The resolution further states that they are mindful of Kashmir's demand for preserving its identity. It further states that Pakistan is bent on destroying Kashmir. The resolution has said that Pakistan has used Kashmir as its battlefield and its citizens a shield. The resolution calls for peaceful resolution of the issue, keeping in view the repercussions of clash of atomic powers. It has also asked the Centre to protect the life and property of Kashmir while restoring normalcy in the area.
Earlier on Wednesday, restrictions were lifted from most parts of Kashmir. Some areas in Srinagar city witnessed an increased presence of private transport leading to traffic jams. But schools remained closed and public transport was off the roads, officials said. Medical facilities are available to Valley residents with the Centre informing of the situation at regular intervals.
Officials said that restrictions have been lifted from most areas of the valley, but security forces continued to be deployed to maintain law and order. The restrictions were re-imposed in parts of the valley on Tuesday to prevent any procession in the city and elsewhere in the valley on the tenth day of Muharram. Restrictions were first imposed across Kashmir on August 5, when the Centre announced its decision to abrogate Article 370 of the Constitution and bifurcate the state into two Union territories.

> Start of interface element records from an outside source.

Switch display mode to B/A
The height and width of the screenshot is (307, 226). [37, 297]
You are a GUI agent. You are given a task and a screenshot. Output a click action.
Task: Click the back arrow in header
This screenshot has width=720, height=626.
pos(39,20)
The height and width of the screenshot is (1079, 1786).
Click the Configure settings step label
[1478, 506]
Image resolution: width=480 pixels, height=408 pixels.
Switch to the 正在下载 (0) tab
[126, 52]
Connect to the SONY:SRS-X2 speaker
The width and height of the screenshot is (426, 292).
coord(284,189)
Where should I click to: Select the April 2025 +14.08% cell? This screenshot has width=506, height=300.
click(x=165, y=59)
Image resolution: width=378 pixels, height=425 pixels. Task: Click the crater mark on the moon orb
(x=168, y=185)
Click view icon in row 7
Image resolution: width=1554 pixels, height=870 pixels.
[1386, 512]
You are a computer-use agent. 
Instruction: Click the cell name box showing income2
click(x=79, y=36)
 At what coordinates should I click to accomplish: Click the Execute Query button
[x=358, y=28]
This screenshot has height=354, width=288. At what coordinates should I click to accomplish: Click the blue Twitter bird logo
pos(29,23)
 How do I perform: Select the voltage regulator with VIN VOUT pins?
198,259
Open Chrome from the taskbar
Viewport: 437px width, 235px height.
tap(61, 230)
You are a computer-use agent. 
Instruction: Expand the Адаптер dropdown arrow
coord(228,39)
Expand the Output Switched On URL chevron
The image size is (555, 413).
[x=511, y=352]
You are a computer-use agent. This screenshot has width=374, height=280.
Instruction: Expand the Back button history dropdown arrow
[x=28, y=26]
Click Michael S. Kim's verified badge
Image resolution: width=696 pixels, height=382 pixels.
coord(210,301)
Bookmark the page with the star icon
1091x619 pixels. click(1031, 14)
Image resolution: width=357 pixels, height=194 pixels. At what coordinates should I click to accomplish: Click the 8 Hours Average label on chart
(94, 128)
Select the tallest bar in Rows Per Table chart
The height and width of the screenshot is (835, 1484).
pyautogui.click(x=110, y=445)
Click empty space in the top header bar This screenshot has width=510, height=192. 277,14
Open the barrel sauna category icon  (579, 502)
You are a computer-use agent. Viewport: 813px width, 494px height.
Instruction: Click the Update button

However, the authorities have been imposing restrictions in vulnerable areas of the valley every Friday, apprehending that vested interests might exploit the large gatherings at big mosques and shrines to fuel protests. Friday prayers have not been allowed at any of the major mosques or shrines in the valley for the past one month now. Meanwhile, normal life remained affected in Kashmir due to shutdown. Markets and other business establishments remained closed, while public transport was off the roads across the valley, the officials said.